Noronha's residence in Fontainhas, known as "Ajenor", serves as a repository of reference books and literary works throughout his lifetime. Consequently, it became a destination for people of all ages, including foreigners, Indian citizens, intellectuals, and students, who sought his guidance. His knowledge had led to him being colloquially referred to as the "encyclopedia" within academic and intellectual circles. Noronha's publication, A Walk through Old Goa, served as a guide to the World Heritage Site of Old Goa, acknowledged by the United Nations. The book encompassed historical information, encompassing various architectural styles and providing descriptions of the monuments present in the city. After leaving his public service role, he spent a major part of his retirement years in pursuing scholarly interests. His academic endeavors gained recognition across various countries, including Portugal, Spain, Italy, Germany, Japan, and Macau.

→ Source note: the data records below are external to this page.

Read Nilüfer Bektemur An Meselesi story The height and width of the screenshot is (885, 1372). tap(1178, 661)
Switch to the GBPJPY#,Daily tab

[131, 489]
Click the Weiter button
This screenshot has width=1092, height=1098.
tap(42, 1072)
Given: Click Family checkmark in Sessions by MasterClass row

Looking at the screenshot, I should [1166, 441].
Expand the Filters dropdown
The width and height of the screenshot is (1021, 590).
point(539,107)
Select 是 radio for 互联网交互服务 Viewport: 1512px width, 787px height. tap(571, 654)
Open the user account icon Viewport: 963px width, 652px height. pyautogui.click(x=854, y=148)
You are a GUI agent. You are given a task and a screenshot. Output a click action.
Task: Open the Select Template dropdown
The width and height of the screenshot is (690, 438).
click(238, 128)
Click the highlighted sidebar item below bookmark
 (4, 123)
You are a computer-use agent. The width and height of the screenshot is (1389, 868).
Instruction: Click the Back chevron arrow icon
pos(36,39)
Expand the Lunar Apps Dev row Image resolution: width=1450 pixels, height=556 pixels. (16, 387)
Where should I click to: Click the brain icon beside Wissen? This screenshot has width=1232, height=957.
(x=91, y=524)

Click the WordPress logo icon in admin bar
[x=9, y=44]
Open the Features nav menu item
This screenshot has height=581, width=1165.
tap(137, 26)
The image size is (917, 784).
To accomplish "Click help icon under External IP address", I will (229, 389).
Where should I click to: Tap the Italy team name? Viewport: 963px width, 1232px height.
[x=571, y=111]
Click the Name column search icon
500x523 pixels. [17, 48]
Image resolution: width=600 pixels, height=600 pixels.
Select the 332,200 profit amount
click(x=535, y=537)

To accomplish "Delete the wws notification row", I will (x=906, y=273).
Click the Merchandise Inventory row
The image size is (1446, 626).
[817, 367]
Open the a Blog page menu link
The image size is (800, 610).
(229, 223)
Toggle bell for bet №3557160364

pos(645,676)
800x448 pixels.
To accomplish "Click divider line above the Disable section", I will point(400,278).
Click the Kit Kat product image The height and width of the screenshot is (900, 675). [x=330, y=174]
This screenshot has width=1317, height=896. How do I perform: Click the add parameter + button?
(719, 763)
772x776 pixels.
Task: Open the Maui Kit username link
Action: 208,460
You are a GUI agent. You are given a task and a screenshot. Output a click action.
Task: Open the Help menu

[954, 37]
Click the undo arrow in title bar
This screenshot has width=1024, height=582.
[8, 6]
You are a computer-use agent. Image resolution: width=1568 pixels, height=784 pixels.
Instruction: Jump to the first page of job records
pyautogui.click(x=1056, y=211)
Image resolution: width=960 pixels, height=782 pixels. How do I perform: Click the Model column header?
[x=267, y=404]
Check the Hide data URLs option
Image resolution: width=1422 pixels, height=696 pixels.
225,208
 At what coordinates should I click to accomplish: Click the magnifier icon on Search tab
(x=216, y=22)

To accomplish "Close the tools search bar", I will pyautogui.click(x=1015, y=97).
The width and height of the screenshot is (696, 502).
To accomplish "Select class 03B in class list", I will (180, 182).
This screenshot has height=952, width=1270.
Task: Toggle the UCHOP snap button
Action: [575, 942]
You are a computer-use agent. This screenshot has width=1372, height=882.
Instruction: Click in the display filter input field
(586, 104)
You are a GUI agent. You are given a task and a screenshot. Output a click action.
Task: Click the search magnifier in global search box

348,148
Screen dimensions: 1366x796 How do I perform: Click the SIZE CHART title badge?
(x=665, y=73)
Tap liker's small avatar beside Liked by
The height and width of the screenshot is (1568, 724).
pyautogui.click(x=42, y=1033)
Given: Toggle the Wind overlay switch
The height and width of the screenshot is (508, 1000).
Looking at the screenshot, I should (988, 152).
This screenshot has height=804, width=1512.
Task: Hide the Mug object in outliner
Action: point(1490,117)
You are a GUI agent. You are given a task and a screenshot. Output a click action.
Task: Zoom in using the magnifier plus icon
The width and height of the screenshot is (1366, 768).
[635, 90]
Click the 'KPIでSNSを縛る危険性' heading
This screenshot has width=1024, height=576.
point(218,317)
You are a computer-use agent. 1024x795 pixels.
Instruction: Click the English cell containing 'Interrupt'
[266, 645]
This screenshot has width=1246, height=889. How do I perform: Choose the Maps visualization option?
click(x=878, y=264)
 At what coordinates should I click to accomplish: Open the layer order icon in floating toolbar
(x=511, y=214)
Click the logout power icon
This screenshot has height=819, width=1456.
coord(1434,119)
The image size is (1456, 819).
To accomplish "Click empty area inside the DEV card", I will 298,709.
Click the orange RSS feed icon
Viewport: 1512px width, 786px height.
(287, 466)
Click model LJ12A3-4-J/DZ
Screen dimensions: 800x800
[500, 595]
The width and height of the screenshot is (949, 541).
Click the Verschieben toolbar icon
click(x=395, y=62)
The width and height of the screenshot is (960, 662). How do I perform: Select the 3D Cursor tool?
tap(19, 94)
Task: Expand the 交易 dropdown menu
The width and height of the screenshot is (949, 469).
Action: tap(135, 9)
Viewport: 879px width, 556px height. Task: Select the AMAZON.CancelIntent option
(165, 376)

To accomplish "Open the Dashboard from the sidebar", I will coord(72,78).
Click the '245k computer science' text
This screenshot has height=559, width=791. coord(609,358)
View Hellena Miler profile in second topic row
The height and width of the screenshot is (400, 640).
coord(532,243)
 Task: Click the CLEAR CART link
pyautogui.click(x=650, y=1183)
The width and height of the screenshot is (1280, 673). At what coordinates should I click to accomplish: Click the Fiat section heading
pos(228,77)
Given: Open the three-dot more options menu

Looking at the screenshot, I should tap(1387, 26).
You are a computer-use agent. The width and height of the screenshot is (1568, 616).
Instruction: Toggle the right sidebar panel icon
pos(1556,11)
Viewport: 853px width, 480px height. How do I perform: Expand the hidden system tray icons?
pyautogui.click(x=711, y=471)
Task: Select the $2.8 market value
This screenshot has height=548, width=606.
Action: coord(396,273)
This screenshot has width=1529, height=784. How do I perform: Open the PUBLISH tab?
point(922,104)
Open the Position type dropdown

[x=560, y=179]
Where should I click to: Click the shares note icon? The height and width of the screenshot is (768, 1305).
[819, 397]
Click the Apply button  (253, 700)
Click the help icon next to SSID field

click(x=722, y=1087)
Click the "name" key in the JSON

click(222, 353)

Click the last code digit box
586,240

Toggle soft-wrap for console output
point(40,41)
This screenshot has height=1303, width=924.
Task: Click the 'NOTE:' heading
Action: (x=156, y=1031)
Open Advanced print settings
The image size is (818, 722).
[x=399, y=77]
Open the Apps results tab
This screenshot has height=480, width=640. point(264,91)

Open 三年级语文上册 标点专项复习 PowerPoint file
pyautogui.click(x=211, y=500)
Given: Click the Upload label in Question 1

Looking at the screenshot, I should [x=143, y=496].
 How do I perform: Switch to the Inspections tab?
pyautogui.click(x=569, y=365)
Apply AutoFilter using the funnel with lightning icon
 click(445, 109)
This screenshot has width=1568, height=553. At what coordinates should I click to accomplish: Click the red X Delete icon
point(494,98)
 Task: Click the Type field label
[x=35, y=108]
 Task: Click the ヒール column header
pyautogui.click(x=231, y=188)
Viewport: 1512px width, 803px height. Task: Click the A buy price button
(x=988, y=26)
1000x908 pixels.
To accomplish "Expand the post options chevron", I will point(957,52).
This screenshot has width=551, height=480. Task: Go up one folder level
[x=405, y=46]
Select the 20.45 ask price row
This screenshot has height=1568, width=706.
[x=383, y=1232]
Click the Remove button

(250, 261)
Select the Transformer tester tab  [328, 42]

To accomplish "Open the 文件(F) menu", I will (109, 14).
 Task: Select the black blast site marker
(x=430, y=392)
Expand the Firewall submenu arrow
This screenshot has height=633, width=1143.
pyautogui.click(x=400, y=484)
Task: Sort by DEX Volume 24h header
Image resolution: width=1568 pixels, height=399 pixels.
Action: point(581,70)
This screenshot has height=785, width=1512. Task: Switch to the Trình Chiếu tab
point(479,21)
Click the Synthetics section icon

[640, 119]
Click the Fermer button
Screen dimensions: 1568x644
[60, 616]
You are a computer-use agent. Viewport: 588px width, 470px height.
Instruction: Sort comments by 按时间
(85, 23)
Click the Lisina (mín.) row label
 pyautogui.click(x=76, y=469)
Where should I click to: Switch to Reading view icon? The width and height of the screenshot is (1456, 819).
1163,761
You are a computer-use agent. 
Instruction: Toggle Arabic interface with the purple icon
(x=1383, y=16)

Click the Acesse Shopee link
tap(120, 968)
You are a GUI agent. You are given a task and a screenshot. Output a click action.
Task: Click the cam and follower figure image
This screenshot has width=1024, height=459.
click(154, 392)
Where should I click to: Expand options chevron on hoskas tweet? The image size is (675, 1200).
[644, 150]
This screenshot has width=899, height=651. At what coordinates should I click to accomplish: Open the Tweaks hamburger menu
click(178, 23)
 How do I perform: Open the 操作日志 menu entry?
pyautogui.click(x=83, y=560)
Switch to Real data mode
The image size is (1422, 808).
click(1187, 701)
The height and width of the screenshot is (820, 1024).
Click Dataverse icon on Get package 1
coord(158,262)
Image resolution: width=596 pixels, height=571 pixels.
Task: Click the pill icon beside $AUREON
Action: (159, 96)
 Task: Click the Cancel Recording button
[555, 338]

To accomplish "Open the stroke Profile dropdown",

Noronha's presentations, which incorporated colour slides, managed to capture the attention of historians and students in these nations. In 2009, he presented about Indo-Portuguese furniture at the inaugural Casa de Moeda festival. He held a total of seven positions in his lifetime.

==Influences==
Noronha expressed admiration for Sanskrit scholar José Pereira, a recipient of the Padma Bhushan award. Pereira's work, Baroque India, was highly regarded by Noronha for its clear and eloquent writing style, precise geometric descriptions, and use of mathematical concepts in literature.

==Death==
On 19 August 2019, Noronha died at a relative's residence in Verna, Goa. As per his last wishes, he designated his nephew as the beneficiary of his entire shareholdings.

== Works ==

- A Walk through Old Goa
- Baroque India

==Awards and honours==
Noronha received several international accolades, including 17 awards. Among these honours was the United Nations Peace Medal, which was awarded to him in 1972 in recognition of his contributions to fostering peace. In 2014, he was honored with the Ordem do Merito Comendador, the highest civilian honor in Portugal, in acknowledgment of his achievements. Noronha was also awarded the Clube Militar de Macau medal, which he received for his lectures that attracted a wide audience.